When they passed, everyone pitied the little orphan girl who was now left completely on her own. Sister Mary felt it was her duty as a woman of God to care for the child, and she convinced the other two nuns, Sister Elizabeth and Sister Margaret, to take Sybil in and raise her.

Now twenty years old, Sybil had grown up to be a compassionate and kind young woman. She was a very sheltered girl who spent every day at the church and rarely would leave. She never really had friends growing up, other than the sisters, and her only other human contact was with the people who would come to church services on Sundays.

So maybe those were some of the reasons why she never told anyone about the secret she had.

When Sybil was eight years old, she had been playing outside in the gardens when her foot caught in a ditch, causing her to fall and scrape her knees. Afraid of getting in trouble for not being careful and for running around, she sat on the ground and held her bleeding knees as she cried when all of a sudden, her hands felt wet.

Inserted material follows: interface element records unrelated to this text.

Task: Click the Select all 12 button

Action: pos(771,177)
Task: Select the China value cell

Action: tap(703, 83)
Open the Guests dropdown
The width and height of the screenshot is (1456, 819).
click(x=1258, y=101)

Thinking the blood had started to pool out of her injuries, she opened her eyes and stared in shock at the sight before her. Water from the fountain next to her had somehow come to surround her hands and knees. Sybil pulled her fingers slightly back and watched as the loose skin started to mend itself with the help of the water. It only took a couple of seconds before her knees looked as they did before, with no trace that she had ever scraped them.

Although magic was common in Ignis and its surrounding kingdoms, Sybil had never heard of anyone outside of noble families who had the ability to wield it. Thinking that the sisters might think that she was cursed with dark magic and would send her away as a result, Sybil vowed to never tell anyone about her magical powers that she had discovered that day.

And she kept that vow by only ever using her powers to heal herself. At least, that was until the night he came crashing into the church.